◆ **Problem**
The copy you return should hold every record below word for word and no images.

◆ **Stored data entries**
════════

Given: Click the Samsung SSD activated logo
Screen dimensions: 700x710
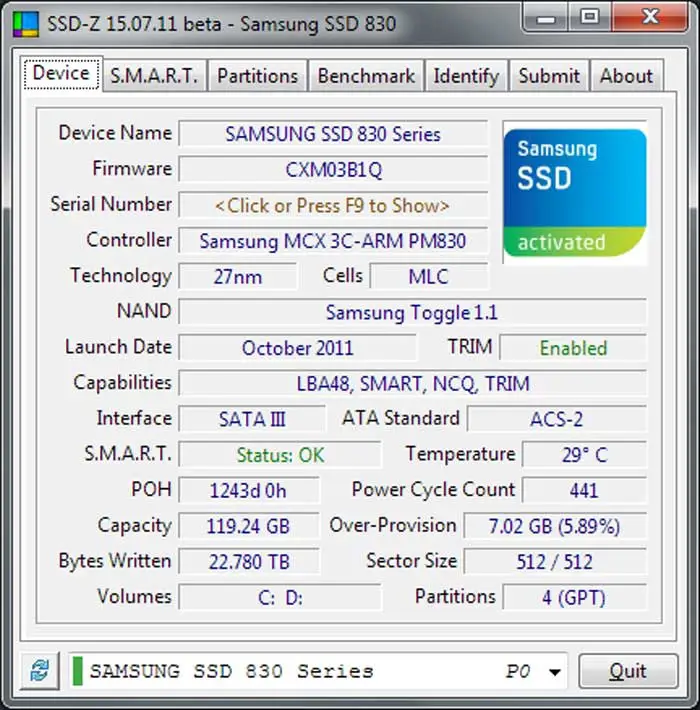Looking at the screenshot, I should tap(575, 193).
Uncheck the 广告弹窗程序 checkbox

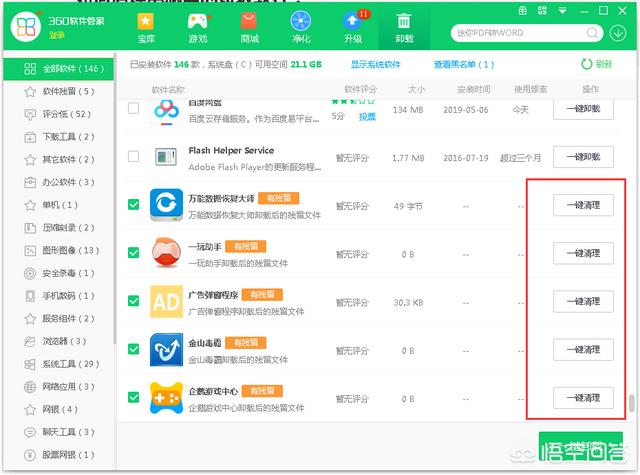[x=134, y=301]
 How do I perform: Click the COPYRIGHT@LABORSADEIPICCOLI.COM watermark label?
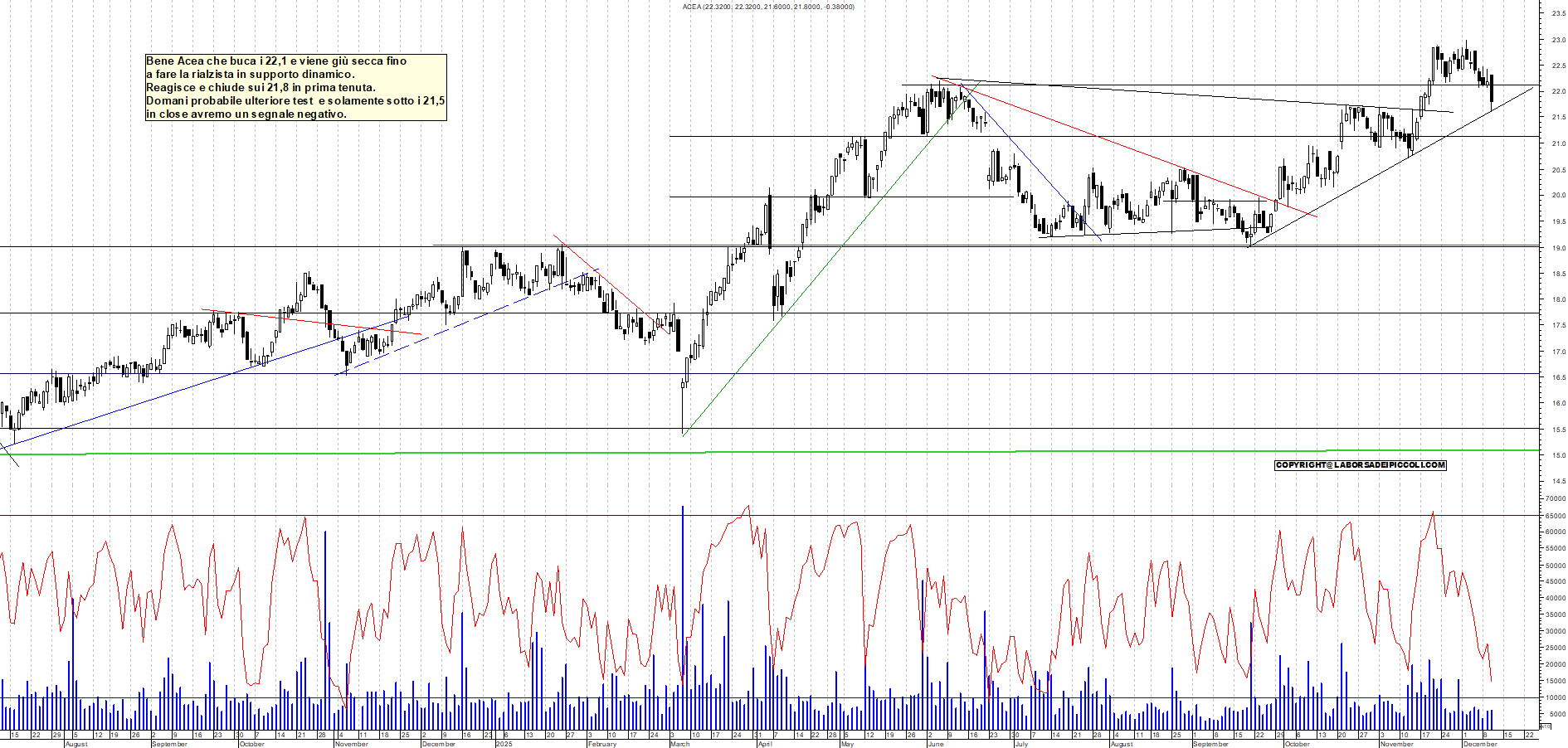pyautogui.click(x=1360, y=465)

════════

◆ **Response**
Given: Click the Samsung SSD activated logo
Screen dimensions: 700x710
Looking at the screenshot, I should tap(575, 193).
Uncheck the 广告弹窗程序 checkbox

[x=134, y=301]
 How do I perform: Click the COPYRIGHT@LABORSADEIPICCOLI.COM watermark label?
pyautogui.click(x=1360, y=465)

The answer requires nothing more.